The Dow Jones Industrial Average rose 16.02 points, or 0.05 per cent, to 33,446.26, the S&P 500 gained 6.01 points, or 0.15 per cent, to 4,079.95 and the Nasdaq Composite dropped 9.54 points, or 0.07 per cent, to 13,688.84.

Value stocks, which include economically sensitive sectors such as materials and industrials, maintain a strong lead this year over their growth counterparts, dominantly tech-related firms.

However, a resurgence in demand for tech stocks in recent sessions amid renewed restrictions in Canada and parts of Europe has raised questions over the longevity of the value trade.

Growth stocks, up 0.28 per cent, outperformed value shares, which were down 0.16 per cent during the session.

The upcoming earnings season and progress in a multitrillion-dollar infrastructure proposal could decide Wall Street’s path forward.

Analysts have raised expectations for first-quarter S&P 500 earnings to increase to 24.2 per cent, according to Refinitiv IBES data as of 1 April, versus 21 per cent forecast on 5 February.

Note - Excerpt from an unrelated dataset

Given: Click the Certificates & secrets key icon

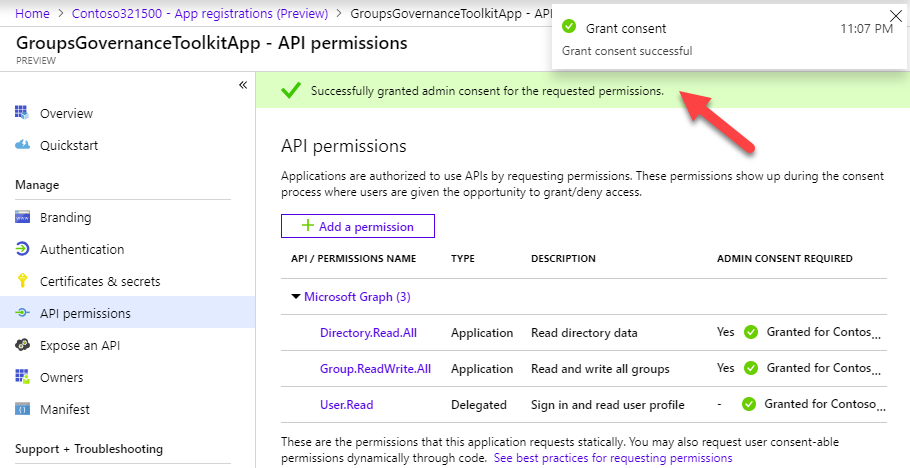Looking at the screenshot, I should (22, 281).
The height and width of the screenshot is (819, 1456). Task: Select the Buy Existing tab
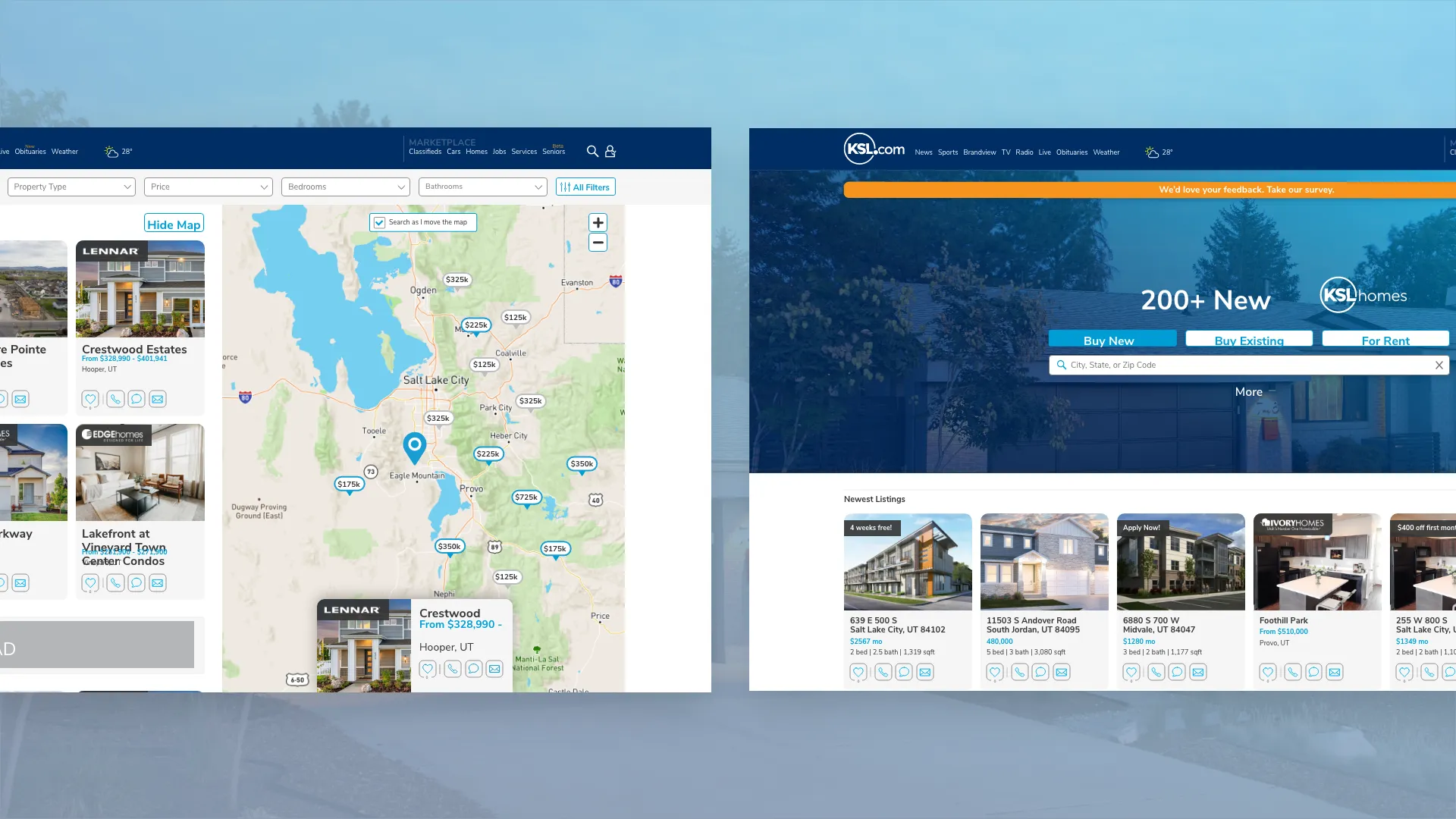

But the sharp run-up in earnings expectations could leave the market primed for disappointment.

JPMorgan Chase & Co chief executive officer Jamie Dimon said the US could be in store for an economic boom through 2023 if more adults get vaccinated and federal spending continues.

Prison operator GEO Group fell 20.38 per cent after suspending quarterly dividend payments.